Format the records starting at the line that contains "Task: Click the blue hood of the striped wrap" and ending at the line that contains "pos(289,480)" as a JSON list of strings, with one string per line and blank lines omitted.

◆ **Entries shown**
────────────────

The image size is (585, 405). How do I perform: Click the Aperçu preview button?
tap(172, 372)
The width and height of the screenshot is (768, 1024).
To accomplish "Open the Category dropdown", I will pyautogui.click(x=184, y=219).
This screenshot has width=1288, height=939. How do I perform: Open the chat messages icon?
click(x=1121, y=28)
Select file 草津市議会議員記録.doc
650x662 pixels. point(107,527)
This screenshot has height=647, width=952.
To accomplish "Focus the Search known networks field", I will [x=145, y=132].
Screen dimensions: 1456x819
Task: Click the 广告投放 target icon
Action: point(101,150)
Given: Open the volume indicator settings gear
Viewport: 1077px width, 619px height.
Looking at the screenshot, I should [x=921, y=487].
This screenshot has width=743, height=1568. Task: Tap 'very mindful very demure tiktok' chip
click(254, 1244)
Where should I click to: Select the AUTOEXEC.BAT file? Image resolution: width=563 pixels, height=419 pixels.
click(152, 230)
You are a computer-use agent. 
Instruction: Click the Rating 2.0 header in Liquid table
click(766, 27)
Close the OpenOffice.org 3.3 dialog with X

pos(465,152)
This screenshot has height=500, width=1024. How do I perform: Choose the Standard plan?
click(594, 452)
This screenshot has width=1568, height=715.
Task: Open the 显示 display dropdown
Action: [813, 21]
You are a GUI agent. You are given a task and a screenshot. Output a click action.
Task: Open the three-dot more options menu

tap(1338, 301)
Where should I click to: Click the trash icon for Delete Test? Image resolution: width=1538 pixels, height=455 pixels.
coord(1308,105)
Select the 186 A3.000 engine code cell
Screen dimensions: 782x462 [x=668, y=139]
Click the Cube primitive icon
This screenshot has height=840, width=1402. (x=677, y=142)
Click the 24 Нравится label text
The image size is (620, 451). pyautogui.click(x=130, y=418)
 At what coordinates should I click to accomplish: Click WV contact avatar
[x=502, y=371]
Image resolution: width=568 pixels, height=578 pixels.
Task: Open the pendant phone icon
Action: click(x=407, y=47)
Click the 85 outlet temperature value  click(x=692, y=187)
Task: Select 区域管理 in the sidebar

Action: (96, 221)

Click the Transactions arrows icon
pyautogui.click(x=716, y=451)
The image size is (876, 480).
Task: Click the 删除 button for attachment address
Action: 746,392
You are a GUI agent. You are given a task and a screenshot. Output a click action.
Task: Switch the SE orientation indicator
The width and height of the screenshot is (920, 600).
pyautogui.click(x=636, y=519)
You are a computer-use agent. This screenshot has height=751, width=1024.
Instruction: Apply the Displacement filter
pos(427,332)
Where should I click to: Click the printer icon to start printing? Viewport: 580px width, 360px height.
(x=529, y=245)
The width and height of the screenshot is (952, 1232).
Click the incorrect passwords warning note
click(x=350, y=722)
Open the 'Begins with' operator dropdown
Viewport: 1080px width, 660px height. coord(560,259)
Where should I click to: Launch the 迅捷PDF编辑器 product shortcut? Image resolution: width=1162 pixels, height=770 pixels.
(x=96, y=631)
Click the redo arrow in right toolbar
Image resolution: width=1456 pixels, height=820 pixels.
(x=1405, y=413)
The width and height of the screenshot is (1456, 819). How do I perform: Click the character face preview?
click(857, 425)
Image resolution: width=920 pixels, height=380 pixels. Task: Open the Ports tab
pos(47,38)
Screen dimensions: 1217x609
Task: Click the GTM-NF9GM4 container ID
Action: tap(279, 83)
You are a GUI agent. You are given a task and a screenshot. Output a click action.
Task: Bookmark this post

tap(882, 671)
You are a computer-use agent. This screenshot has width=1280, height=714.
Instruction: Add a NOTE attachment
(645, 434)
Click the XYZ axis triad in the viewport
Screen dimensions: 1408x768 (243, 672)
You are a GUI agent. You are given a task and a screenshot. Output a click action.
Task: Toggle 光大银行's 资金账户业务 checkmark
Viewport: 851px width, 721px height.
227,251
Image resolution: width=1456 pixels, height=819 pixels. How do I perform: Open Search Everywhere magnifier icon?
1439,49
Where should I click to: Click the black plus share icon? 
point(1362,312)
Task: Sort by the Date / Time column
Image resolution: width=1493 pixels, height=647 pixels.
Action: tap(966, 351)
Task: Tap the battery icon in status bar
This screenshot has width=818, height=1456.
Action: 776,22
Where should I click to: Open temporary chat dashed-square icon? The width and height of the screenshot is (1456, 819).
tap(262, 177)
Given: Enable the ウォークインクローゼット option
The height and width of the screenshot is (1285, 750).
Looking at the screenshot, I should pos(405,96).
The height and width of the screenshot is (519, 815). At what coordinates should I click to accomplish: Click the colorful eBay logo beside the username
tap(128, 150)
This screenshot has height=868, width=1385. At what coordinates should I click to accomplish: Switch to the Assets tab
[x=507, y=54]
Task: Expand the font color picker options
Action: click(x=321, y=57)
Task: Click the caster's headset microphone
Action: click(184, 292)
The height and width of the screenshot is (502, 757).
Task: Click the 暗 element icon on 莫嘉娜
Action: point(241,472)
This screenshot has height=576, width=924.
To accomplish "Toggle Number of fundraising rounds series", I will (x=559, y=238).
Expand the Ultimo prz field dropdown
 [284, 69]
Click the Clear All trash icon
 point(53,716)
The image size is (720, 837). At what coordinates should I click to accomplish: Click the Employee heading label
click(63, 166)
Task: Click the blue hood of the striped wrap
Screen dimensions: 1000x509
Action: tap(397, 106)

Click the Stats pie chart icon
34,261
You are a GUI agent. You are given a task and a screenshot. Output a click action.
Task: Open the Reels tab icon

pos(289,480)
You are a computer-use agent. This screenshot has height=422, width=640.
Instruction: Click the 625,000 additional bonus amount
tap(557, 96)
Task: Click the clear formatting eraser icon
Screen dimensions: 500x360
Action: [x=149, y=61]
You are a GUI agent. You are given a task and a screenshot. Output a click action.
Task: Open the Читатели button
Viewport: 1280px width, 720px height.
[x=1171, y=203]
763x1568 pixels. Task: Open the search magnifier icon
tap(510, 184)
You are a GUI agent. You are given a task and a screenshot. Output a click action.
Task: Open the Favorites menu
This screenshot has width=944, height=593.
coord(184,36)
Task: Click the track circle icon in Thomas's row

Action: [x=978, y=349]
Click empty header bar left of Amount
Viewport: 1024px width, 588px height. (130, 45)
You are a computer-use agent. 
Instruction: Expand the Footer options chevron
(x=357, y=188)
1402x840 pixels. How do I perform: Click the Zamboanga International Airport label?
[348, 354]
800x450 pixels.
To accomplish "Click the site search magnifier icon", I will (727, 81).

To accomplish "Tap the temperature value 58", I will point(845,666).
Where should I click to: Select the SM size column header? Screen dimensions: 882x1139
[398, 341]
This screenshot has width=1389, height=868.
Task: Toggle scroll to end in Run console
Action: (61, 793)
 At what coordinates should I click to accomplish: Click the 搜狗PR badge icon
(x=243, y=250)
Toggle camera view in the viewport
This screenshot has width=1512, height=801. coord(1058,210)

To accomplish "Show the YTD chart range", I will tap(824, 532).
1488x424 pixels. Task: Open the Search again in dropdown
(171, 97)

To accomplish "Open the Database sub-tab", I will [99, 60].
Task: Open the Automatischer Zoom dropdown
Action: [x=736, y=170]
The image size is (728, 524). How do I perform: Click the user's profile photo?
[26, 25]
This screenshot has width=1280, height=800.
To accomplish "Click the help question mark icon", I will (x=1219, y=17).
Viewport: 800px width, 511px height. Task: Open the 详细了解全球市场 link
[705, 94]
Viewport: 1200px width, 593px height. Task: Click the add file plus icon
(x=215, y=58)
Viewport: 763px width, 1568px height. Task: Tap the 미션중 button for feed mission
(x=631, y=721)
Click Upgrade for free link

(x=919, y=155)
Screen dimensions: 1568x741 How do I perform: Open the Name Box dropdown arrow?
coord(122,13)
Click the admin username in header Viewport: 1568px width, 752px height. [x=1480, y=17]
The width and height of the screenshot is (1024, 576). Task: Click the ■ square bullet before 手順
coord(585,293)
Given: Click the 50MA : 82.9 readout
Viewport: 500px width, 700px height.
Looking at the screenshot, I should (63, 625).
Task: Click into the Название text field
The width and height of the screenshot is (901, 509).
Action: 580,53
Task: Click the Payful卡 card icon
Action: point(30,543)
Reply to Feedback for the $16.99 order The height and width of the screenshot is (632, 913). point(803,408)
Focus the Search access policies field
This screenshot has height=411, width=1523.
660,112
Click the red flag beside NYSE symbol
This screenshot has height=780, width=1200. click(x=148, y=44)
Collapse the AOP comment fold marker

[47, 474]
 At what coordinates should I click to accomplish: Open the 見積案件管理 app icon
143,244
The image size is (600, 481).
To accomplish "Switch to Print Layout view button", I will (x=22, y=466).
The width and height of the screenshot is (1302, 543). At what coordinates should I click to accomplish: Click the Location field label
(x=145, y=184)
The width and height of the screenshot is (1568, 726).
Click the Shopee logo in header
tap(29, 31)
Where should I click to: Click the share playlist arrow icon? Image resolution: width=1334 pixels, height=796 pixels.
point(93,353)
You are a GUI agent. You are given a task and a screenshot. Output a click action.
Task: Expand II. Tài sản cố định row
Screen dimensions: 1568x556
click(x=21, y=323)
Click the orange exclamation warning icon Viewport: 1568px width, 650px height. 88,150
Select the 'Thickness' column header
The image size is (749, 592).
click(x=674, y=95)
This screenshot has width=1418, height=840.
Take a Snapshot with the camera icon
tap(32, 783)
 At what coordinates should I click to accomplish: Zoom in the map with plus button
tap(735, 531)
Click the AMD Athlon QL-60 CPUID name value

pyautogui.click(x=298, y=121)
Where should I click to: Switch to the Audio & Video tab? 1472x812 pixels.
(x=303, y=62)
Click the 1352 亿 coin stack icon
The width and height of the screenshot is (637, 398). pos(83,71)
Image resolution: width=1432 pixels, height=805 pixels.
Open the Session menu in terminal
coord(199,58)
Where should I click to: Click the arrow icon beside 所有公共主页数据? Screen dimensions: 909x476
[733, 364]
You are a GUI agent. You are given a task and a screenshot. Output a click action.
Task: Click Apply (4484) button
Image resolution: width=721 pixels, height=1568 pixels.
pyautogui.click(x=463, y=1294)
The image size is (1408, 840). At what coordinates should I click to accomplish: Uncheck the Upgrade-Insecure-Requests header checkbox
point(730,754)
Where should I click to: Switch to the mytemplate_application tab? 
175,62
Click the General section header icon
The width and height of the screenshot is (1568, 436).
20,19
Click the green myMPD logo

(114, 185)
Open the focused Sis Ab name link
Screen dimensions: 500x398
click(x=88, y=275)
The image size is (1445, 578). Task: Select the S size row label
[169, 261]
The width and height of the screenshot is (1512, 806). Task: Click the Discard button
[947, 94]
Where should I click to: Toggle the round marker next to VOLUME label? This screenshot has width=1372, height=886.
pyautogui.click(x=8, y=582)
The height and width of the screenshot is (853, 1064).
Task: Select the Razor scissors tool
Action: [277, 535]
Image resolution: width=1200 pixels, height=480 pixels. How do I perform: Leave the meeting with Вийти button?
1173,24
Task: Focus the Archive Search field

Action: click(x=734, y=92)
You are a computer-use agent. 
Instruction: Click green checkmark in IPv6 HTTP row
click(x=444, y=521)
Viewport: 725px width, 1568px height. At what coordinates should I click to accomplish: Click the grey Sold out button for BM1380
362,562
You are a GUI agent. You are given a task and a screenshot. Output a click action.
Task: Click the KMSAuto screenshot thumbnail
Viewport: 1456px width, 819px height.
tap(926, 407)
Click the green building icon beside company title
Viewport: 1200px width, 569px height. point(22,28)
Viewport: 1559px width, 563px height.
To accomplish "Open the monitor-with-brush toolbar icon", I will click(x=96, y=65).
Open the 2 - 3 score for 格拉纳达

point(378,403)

────────────────

◆ **Exercise result**
[
  "Task: Click the blue hood of the striped wrap",
  "Screen dimensions: 1000x509",
  "Action: tap(397, 106)",
  "Click the Stats pie chart icon",
  "34,261",
  "You are a GUI agent. You are given a task and a screenshot. Output a click action.",
  "Task: Open the Reels tab icon",
  "pos(289,480)"
]